──────── Information supplied

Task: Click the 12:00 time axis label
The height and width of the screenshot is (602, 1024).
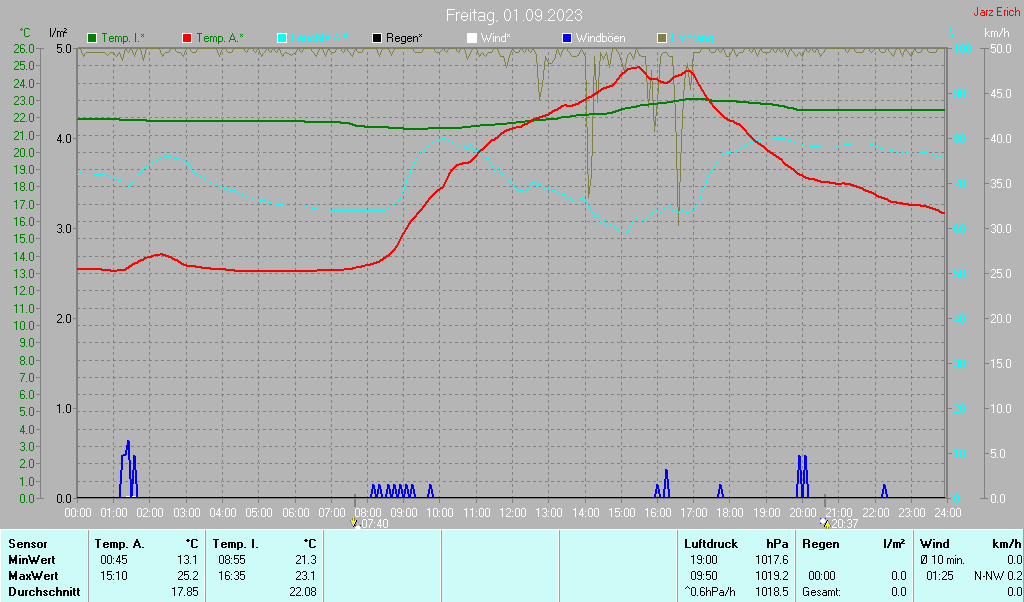Action: click(513, 512)
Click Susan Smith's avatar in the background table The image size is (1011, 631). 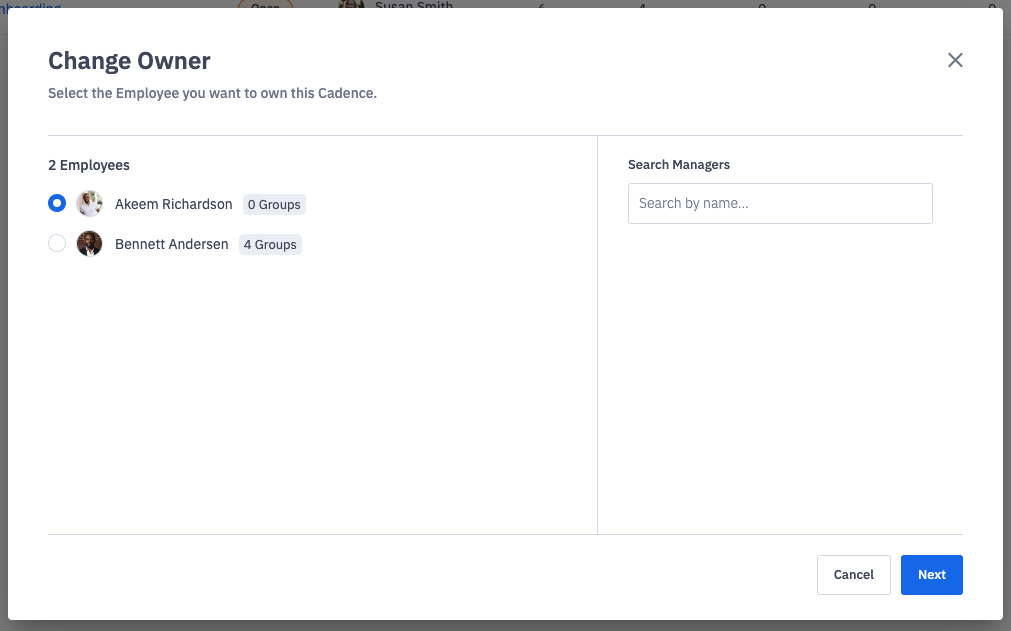(x=351, y=6)
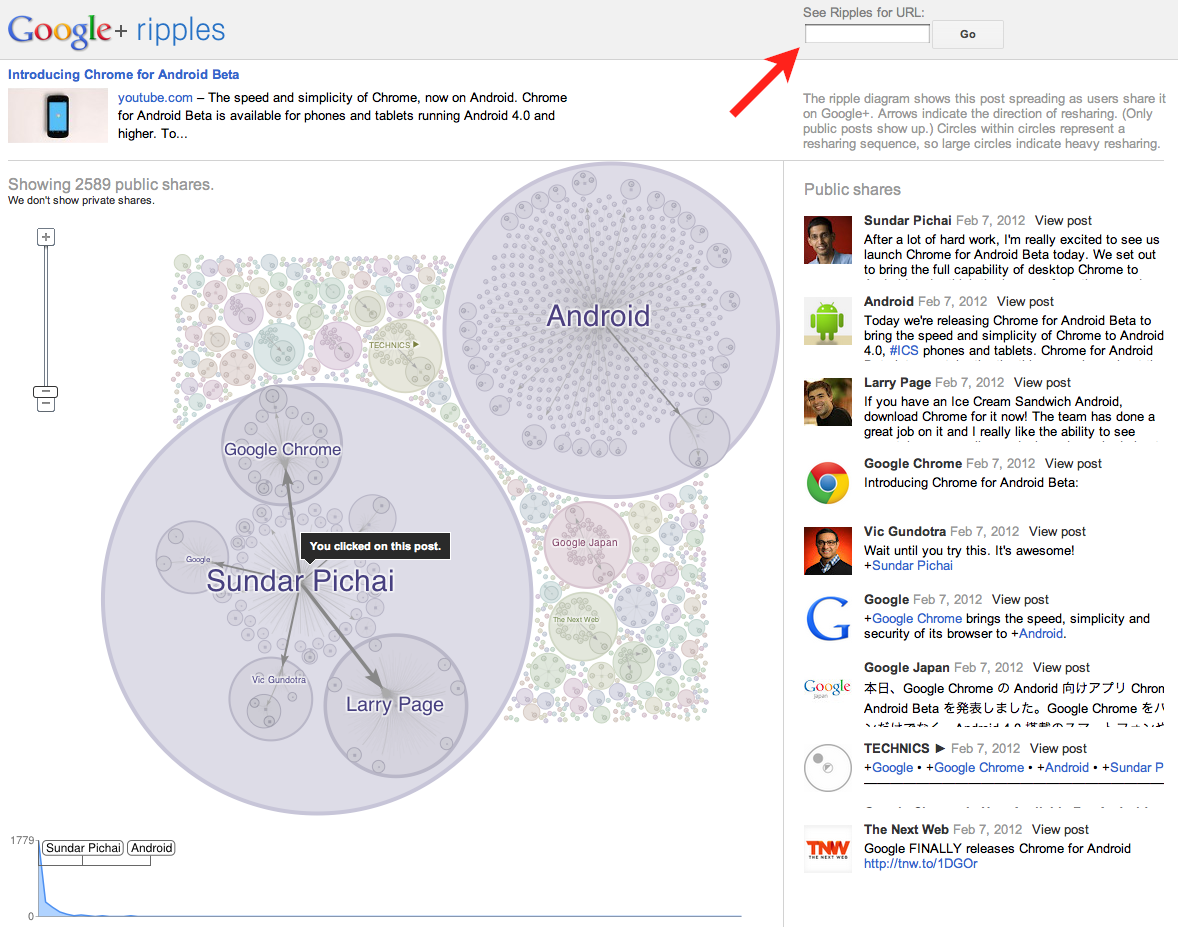Screen dimensions: 1178x927
Task: Click Larry Page's profile photo
Action: coord(827,402)
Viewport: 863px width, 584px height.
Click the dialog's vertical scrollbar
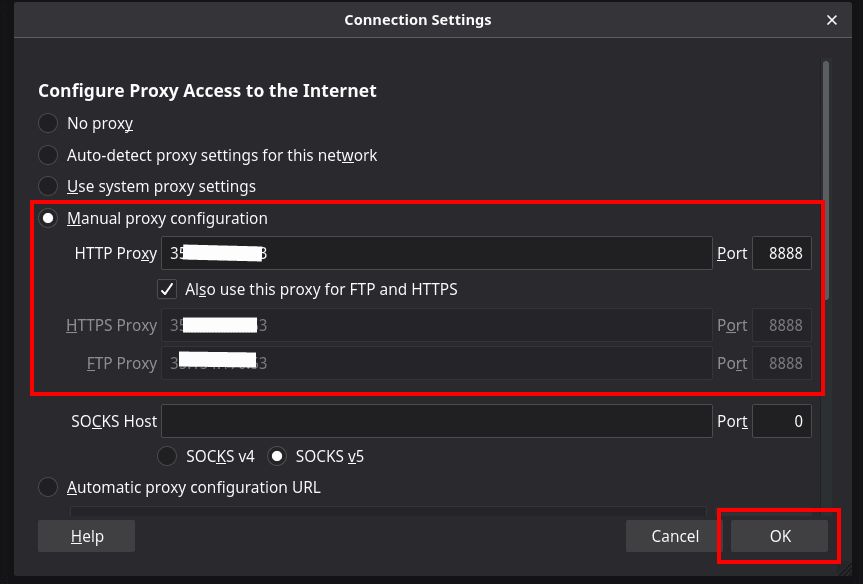[x=826, y=181]
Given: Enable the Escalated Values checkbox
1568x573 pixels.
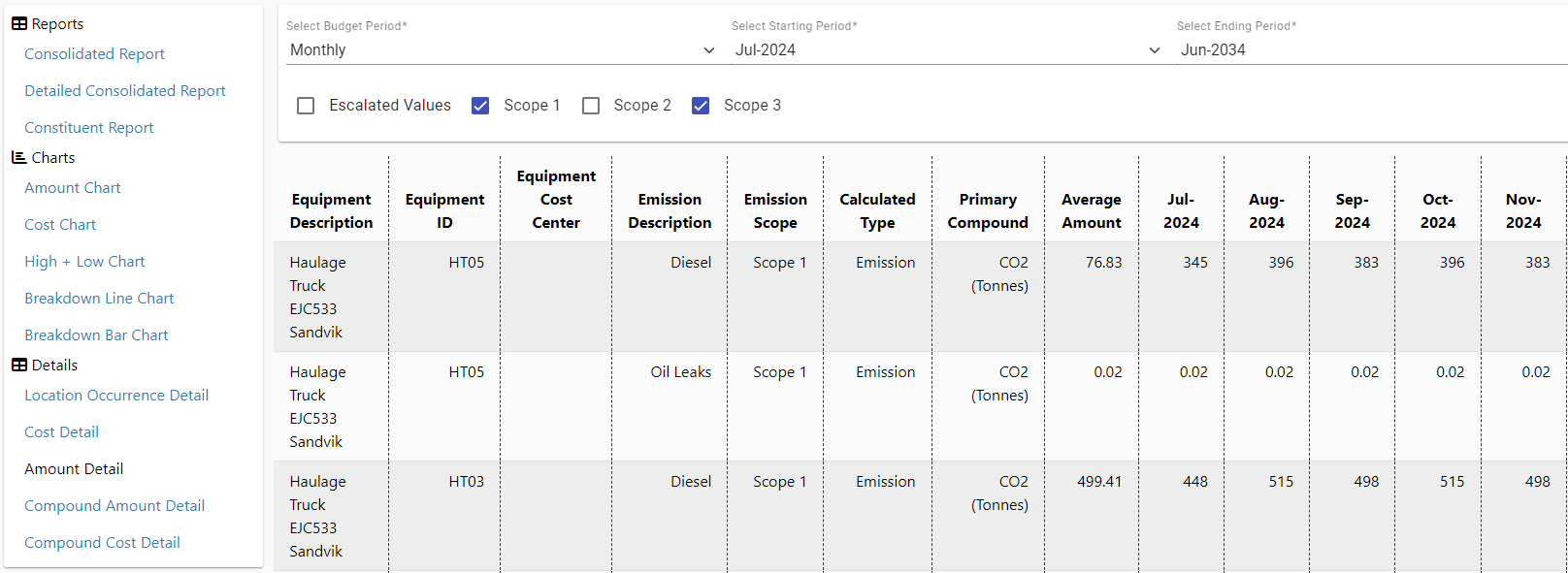Looking at the screenshot, I should [306, 106].
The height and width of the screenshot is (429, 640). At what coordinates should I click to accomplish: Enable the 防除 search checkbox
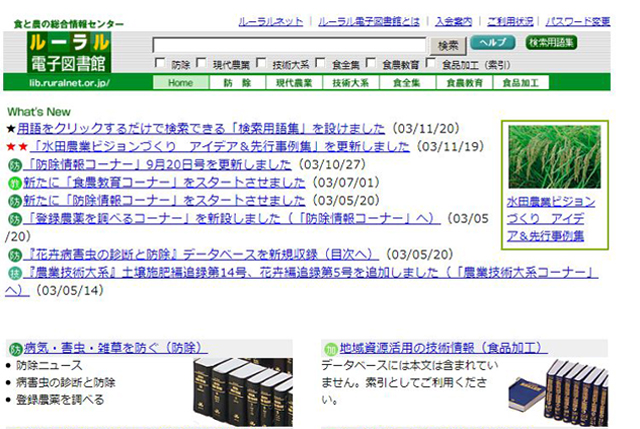coord(160,65)
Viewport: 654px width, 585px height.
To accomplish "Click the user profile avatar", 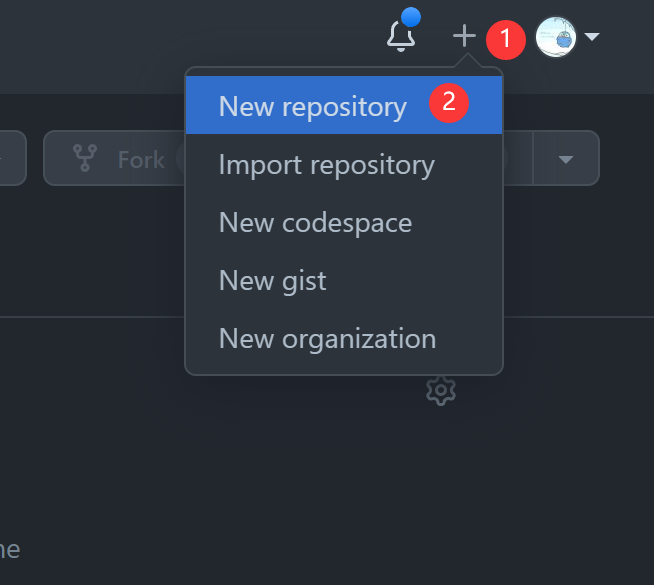I will (x=556, y=38).
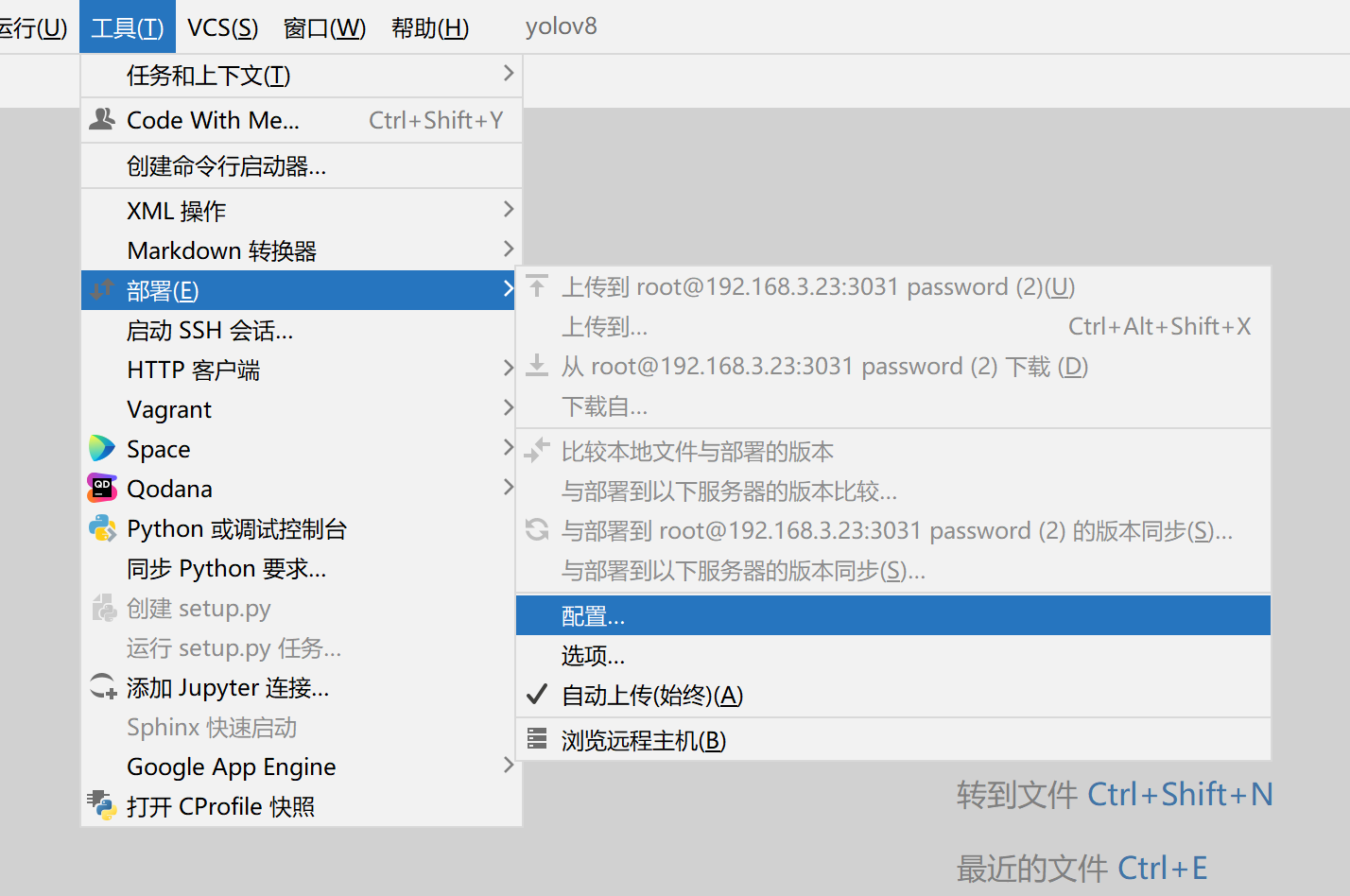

────────────────

Check each line of the data for "Viewport". Copy the lines where it turns up.

Viewport: 863px width, 584px height.
Viewport: 654px width, 585px height.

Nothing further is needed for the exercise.